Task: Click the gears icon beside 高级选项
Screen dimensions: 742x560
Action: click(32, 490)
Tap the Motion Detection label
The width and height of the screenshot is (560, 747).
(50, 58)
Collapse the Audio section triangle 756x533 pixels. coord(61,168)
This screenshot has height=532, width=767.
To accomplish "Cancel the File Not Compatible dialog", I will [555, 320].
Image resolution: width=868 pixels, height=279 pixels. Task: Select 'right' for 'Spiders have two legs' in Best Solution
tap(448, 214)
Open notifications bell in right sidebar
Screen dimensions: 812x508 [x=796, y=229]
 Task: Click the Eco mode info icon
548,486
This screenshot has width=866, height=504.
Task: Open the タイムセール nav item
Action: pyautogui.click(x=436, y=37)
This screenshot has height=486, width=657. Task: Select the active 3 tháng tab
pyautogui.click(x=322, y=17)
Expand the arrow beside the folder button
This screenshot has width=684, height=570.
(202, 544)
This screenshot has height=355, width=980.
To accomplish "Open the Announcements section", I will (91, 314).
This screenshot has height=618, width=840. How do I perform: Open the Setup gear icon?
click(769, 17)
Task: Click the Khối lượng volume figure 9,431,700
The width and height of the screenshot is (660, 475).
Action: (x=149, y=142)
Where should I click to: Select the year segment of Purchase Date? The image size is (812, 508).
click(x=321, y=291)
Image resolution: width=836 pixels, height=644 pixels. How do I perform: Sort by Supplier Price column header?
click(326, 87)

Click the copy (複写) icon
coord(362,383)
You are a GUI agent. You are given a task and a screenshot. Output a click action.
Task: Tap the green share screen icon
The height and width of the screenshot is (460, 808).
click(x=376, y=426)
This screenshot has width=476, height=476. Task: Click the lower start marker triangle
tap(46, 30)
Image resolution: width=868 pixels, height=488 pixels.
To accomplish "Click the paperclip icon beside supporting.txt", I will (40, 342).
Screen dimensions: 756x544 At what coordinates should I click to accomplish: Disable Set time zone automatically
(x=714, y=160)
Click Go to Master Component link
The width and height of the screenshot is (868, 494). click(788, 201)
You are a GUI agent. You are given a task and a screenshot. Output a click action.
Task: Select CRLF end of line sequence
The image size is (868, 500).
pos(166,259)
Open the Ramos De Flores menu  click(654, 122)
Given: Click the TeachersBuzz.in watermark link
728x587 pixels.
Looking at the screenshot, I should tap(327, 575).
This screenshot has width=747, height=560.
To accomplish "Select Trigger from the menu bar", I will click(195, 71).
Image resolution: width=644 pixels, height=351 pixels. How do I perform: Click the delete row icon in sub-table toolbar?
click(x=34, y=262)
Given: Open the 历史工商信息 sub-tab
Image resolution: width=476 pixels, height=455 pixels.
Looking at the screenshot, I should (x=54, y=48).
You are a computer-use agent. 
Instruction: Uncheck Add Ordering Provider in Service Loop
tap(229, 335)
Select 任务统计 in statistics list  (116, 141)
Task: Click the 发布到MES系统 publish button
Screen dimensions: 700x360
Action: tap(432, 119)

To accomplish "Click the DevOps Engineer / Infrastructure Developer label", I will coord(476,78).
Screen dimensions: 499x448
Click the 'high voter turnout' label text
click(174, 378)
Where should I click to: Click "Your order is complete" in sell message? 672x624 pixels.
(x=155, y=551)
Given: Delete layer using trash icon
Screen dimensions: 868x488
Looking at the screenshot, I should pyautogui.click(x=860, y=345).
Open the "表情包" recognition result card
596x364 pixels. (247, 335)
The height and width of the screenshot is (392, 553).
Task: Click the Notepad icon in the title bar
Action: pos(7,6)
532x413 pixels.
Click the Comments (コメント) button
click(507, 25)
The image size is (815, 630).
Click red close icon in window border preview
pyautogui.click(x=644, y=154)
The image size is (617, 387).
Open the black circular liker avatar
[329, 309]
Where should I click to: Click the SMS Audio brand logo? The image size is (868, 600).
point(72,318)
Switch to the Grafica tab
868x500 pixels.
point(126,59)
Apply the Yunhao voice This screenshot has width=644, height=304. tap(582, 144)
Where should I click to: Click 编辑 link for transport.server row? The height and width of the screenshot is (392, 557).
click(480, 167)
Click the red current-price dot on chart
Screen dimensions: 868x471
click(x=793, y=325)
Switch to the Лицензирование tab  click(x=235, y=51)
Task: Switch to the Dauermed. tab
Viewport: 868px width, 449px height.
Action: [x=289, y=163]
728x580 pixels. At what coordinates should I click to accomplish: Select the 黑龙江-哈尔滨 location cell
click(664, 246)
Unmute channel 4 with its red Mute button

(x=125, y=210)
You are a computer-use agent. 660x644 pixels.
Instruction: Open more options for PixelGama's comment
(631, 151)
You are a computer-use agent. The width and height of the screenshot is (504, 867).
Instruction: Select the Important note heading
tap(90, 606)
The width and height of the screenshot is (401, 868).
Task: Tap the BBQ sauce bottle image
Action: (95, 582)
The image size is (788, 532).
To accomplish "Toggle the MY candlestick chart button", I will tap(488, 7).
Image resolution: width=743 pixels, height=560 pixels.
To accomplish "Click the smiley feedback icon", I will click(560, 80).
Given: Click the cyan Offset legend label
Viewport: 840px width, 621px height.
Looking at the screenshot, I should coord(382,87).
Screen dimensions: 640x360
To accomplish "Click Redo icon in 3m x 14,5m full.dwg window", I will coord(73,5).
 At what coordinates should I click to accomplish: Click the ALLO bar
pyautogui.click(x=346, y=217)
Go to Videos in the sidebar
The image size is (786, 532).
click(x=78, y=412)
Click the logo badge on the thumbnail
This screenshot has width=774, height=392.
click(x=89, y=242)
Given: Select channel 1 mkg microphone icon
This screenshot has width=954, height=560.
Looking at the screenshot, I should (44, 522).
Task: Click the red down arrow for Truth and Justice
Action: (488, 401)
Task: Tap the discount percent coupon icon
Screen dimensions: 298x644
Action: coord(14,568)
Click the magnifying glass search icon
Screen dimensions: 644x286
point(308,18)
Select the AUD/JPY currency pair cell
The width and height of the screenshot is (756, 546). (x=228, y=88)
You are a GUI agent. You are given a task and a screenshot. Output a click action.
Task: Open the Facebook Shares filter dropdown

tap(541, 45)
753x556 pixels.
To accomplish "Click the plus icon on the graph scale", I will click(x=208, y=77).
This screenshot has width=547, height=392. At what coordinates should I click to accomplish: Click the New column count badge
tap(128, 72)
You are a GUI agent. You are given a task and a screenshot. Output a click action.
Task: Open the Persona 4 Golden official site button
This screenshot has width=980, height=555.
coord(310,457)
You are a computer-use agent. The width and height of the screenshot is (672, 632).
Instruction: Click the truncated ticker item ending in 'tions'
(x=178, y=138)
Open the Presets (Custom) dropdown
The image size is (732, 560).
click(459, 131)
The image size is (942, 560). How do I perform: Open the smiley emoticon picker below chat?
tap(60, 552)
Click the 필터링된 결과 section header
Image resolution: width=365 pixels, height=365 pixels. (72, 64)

(TASK TO CARRY OUT) Restate word for word the entries above, starting at the line with "868x500 pixels." and ending at the line with "Apply the Yunhao", inclusive, and no others.

(RESPONSE FOR THIS EXERCISE)
868x500 pixels.
point(126,59)
Apply the Yunhao voice This screenshot has width=644, height=304. tap(582, 144)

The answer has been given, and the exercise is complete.